● Entries provided:
'''
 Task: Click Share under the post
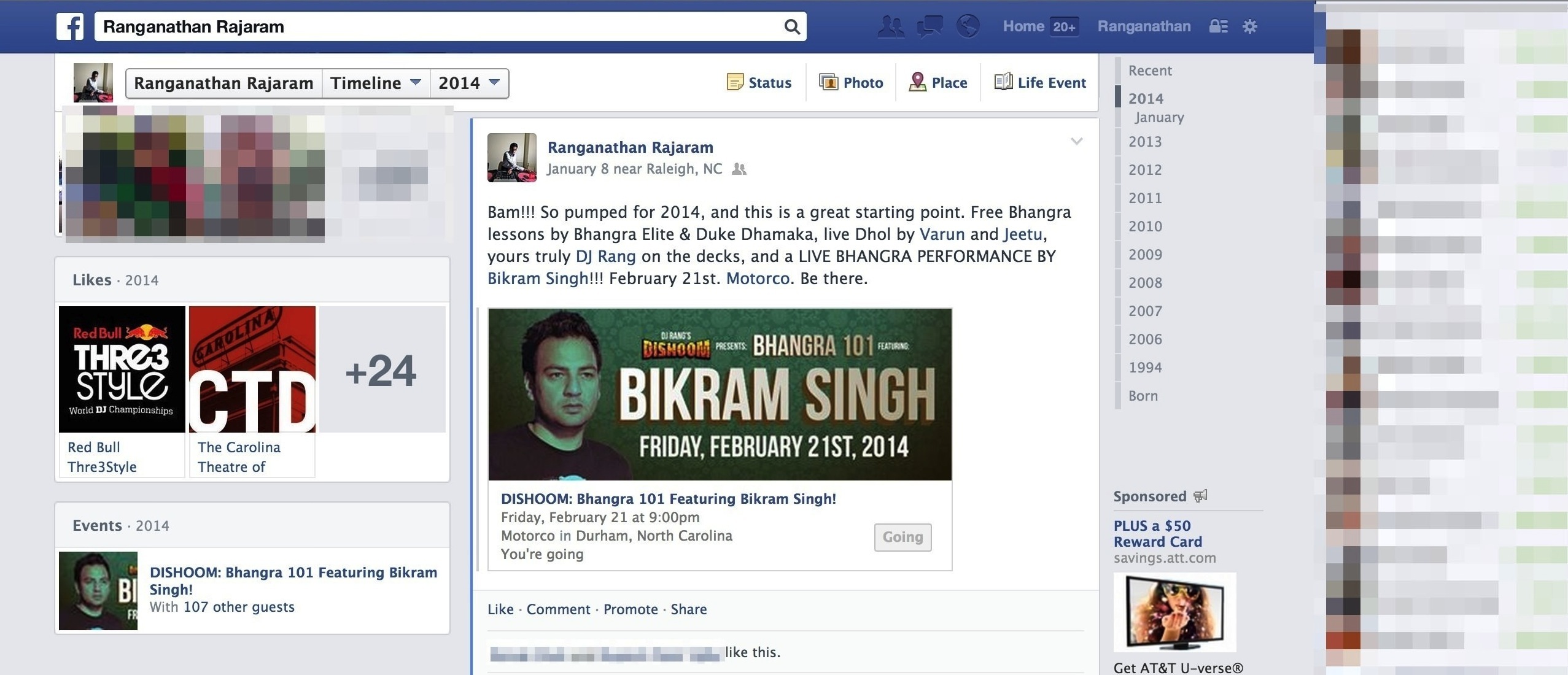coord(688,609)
'''
'''
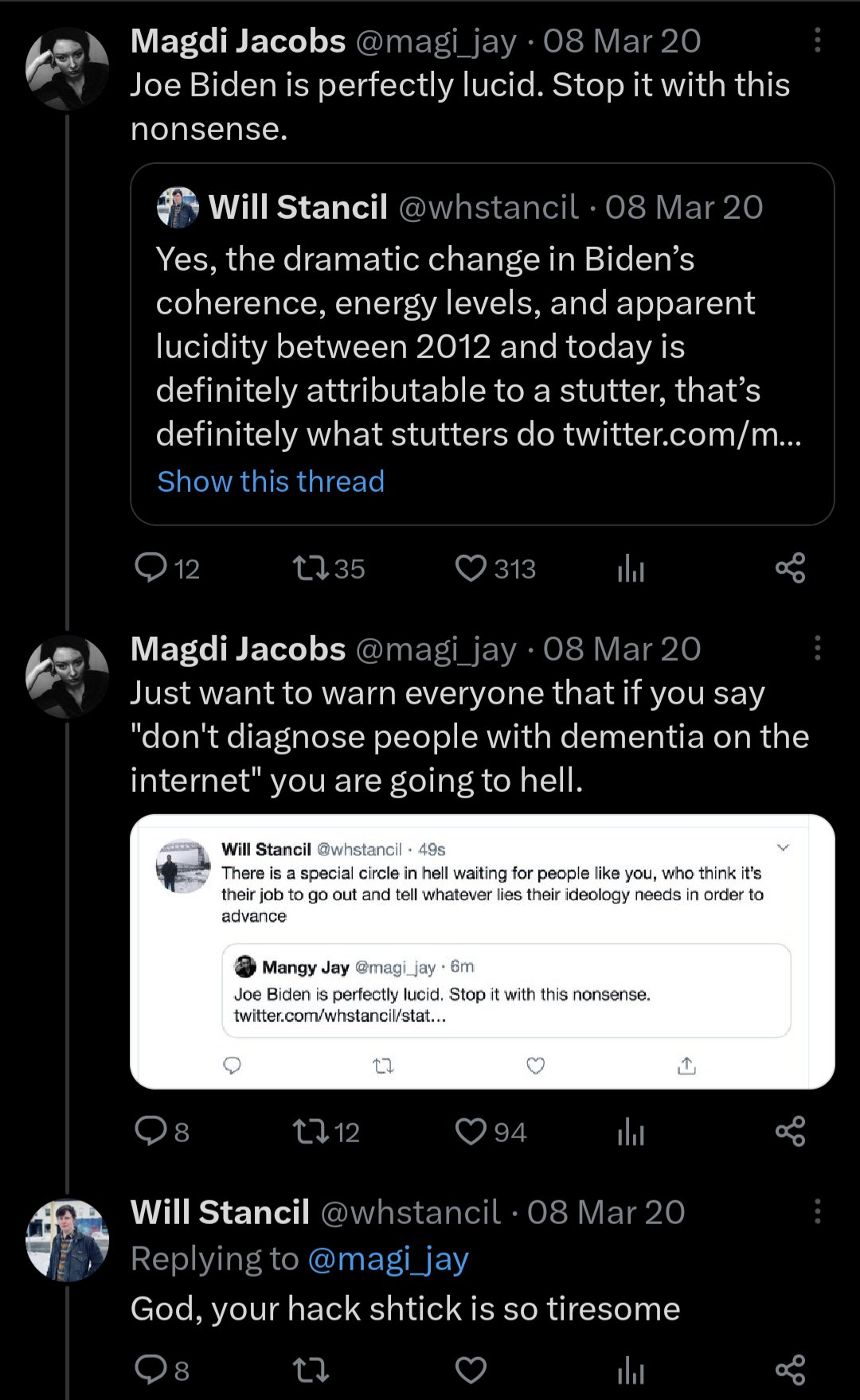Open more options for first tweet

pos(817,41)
'''
'''
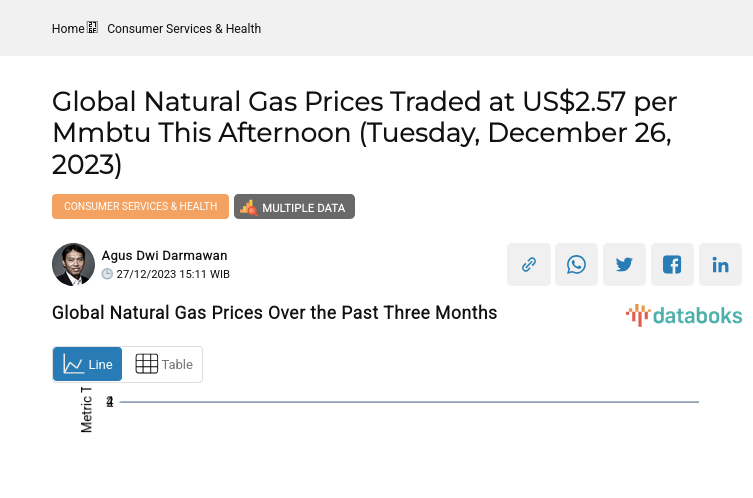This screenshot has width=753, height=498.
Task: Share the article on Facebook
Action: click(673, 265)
'''
● Instructions for the task: Copy the part of the items that opens with the line containing "This screenshot has width=753, height=498." and closes with the line containing "Action: click(673, 265)", reproducing each line character for character. Leave the pictures out of the answer.

● Response to this exercise:
This screenshot has width=753, height=498.
Task: Share the article on Facebook
Action: click(673, 265)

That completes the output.